I folded the paper and sat up, spotting the biscuits he was holding out for me. "Pearl's snacks can make a grown man weep," I whispered, making room on the bed for him.

He hopped in, snuggling next to me, good and tight. "Thank goodness I ain't no grown man just yet, then. Shame to get these biscuits all wet." He grabbed one and set to work. Reluctantly, so did I. Well, maybe not reluctantly. After all, I wasn't full grown just yet, either.
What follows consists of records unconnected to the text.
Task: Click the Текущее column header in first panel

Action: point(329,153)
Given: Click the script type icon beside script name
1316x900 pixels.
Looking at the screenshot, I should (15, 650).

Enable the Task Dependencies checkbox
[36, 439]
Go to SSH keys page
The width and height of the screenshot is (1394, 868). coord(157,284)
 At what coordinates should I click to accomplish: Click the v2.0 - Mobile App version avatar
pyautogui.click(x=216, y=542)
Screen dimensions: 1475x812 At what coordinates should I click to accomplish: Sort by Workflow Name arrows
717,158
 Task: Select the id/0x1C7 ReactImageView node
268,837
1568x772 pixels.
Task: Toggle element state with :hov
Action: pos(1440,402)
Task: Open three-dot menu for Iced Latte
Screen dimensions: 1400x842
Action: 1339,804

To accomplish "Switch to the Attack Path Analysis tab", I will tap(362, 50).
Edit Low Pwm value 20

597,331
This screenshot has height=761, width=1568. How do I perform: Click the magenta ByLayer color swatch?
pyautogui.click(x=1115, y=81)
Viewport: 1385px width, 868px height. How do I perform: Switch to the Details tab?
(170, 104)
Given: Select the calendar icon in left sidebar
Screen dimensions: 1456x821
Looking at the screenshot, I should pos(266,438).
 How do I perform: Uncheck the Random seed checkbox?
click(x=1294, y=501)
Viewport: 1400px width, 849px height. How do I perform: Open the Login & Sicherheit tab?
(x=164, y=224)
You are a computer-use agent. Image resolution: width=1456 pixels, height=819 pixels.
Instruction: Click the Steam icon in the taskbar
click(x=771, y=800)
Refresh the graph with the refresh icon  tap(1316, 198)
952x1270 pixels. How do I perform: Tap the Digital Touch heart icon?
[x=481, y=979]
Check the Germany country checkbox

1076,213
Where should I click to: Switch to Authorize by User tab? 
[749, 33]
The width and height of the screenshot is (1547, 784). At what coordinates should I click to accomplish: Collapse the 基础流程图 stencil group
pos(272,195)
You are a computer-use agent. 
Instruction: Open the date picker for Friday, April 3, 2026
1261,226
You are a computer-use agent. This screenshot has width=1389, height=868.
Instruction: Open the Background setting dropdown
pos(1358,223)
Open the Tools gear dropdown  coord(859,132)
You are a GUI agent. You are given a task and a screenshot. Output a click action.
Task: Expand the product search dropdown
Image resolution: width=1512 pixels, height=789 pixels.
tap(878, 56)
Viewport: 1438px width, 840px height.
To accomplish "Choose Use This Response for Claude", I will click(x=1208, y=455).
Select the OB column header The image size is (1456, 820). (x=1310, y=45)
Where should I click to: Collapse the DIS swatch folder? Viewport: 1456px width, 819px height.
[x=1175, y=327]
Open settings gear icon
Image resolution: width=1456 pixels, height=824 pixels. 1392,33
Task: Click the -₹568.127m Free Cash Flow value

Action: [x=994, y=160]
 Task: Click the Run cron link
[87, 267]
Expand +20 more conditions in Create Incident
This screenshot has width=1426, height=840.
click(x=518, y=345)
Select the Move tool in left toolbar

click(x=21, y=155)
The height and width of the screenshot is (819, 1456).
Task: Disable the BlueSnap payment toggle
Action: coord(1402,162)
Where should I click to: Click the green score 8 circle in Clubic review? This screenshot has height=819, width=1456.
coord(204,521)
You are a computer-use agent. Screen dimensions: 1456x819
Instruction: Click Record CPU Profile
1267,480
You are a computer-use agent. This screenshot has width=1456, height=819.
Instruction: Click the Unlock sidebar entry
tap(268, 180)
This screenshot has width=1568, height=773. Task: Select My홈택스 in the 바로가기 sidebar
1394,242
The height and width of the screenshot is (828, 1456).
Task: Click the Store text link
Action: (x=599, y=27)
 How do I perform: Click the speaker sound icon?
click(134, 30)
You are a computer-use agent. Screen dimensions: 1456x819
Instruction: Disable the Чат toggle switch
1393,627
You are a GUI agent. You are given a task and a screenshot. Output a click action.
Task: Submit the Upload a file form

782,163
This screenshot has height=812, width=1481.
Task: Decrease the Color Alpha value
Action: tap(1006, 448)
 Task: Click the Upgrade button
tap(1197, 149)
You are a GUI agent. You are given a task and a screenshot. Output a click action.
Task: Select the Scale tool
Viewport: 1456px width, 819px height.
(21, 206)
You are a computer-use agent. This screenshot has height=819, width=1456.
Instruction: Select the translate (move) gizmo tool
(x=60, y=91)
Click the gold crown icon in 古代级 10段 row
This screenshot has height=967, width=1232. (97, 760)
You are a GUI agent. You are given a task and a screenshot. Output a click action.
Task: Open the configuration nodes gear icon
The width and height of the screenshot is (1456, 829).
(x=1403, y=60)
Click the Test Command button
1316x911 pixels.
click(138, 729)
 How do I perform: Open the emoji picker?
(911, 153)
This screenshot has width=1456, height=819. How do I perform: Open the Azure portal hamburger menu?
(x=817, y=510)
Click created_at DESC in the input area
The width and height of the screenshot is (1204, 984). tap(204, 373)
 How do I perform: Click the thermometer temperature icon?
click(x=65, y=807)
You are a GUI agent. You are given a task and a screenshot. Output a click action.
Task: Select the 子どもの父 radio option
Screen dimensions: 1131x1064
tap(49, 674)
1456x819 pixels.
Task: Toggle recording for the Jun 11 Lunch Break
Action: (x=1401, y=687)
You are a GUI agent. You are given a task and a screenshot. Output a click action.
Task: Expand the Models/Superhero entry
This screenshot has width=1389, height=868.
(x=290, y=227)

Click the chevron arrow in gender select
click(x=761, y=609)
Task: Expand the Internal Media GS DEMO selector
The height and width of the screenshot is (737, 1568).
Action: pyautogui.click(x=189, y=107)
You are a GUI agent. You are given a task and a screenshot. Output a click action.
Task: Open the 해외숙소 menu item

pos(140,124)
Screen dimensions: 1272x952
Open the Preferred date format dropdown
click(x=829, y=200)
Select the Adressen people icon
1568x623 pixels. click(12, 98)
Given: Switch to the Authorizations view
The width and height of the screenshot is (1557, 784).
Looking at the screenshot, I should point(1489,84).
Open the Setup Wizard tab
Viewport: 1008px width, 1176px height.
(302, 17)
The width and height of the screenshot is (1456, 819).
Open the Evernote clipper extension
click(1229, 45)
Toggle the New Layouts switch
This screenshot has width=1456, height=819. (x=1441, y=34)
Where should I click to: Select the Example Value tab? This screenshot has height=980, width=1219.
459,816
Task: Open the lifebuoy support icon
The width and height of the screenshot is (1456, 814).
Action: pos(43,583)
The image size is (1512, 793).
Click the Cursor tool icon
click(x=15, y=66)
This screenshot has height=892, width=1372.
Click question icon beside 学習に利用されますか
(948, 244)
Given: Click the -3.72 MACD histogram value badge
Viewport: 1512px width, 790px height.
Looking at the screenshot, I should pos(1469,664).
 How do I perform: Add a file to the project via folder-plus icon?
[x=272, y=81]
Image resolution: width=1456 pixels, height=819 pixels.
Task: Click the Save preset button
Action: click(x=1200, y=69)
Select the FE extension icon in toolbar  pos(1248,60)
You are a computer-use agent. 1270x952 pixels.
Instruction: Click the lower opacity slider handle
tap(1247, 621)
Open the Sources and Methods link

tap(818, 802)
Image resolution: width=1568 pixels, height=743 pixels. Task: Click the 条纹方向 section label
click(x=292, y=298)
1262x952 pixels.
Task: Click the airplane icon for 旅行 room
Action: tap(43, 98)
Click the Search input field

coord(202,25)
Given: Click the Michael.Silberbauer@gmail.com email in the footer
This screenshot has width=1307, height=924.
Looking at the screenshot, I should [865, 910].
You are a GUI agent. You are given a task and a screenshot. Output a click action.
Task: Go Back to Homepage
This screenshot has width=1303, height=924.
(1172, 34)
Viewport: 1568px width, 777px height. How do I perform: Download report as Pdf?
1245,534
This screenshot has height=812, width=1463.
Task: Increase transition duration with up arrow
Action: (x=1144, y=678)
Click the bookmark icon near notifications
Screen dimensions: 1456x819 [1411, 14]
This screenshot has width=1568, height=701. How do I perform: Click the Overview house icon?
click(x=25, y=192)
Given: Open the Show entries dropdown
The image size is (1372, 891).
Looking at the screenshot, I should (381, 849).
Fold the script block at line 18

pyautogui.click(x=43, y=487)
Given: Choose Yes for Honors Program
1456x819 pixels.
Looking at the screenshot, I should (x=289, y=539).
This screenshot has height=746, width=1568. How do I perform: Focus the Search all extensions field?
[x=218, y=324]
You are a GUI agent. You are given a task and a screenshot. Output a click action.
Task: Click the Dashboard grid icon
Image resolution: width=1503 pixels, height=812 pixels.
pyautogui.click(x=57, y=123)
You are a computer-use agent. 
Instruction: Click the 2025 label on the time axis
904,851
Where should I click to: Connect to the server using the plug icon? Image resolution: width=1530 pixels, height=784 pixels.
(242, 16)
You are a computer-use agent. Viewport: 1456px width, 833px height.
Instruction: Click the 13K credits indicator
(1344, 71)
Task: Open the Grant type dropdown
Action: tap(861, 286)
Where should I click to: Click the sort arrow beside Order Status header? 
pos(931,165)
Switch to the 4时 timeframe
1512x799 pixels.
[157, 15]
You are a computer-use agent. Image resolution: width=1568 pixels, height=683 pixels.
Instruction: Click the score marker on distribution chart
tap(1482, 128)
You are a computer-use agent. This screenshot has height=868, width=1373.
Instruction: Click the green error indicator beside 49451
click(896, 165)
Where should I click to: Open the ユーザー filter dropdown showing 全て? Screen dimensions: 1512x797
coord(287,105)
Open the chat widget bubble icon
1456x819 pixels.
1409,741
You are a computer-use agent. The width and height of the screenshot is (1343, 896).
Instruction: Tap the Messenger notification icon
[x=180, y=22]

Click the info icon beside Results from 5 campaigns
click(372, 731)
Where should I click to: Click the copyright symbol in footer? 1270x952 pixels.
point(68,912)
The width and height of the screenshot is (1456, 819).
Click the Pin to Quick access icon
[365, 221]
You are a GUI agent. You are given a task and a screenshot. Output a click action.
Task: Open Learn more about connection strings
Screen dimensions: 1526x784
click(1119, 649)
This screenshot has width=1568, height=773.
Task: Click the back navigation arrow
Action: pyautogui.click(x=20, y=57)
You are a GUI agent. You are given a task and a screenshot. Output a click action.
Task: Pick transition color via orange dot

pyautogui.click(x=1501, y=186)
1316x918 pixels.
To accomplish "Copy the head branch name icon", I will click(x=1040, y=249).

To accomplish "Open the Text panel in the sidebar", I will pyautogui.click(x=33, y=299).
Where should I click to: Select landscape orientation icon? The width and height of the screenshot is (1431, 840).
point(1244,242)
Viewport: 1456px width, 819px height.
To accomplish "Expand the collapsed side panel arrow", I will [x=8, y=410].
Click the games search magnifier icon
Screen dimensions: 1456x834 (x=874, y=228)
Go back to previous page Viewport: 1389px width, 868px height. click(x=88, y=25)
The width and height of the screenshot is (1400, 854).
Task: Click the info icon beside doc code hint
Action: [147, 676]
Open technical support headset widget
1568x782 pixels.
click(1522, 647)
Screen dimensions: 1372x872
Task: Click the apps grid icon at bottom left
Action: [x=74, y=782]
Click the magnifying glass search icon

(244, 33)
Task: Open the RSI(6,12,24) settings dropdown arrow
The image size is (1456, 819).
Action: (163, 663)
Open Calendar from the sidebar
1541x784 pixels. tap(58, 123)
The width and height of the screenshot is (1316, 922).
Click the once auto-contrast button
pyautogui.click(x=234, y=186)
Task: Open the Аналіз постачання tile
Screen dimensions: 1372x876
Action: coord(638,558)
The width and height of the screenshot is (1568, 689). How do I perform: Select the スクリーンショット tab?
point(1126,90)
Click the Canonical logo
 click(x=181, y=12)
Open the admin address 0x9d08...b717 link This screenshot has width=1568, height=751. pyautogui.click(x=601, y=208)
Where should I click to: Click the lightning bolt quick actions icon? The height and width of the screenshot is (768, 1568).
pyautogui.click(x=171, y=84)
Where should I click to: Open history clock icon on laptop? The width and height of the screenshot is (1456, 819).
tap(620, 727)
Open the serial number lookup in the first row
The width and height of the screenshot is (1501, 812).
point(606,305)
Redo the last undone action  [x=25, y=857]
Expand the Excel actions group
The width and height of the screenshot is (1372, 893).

And there was always room for one of Pearl's biscuits.

I put my arm around him and he slid into my crook, head on my shoulder, both of us contentedly chewing away. "You going to the funeral tomorrow, Zeb?" I asked, hopefully.

He laughed, despite the direness of the question. "Your granny would haunt me until the day I die if I didn't, Trip. Woman was vengeful in life; in death, Lord only knows what she'd be like."

I nodded and laughed right along with him, setting the plate on the nightstand. "Yep," I said, sinking into my down pillow as he rolled over, his hand on my chest, body soft and warm against mine. "You have a point."

His hand moved south, landing playfully on my crotch. "So do you, Trip. So do you."